# Week 1: Least Squares Fitting

## Goals
- Learn how to get data into Python via [pandas](https://pandas.pydata.org/),
- Basic manipulations of data,
- Construct a least squares fitting in a few ways

## Getting Started

Python is a general-purpose programming language. According to [TIOBE](https://www.tiobe.com/tiobe-index/), Python is the most popular programming language (as of September 2024). 

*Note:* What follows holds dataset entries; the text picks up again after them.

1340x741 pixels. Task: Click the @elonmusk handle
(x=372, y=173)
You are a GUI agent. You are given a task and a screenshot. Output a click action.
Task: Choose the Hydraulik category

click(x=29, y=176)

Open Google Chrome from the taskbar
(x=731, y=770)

Python has built in functions:

In [None]:
a = [2, 4, 4, 5, 8]     # A Python list
sum(a)                  # Sums the entries of a

Python has a large ecosystem of libraries (called modules) and communities:

In [None]:
import pandas as pd     # Python code for loading modules
print(pd.__version__)   # Checking the version of pandas

If you want to brush up on your Python skills, there are a variety of tutorials online:
- [learnpython.org](https://www.learnpython.org/),
- [w3schools.com/python](https://www.w3schools.com/python/),
- and many more...

## Basics

- Add together an integer and a float

In [None]:
1 + 3.2

- "Add" (or concatenate) two strings

In [None]:
"hello" + " world"

- Repeat strings by multiplying an integer with a string

In [None]:
5*"hello "

- Convert integers to strings

In [None]:
str(365*24*60) + " minutes per year" 

- Convert some strings to integers

In [None]:
int("4" + "0") + 2

In [None]:
# int("one")

## Our first example

There are seemingly countless ways to get data into a useful format. 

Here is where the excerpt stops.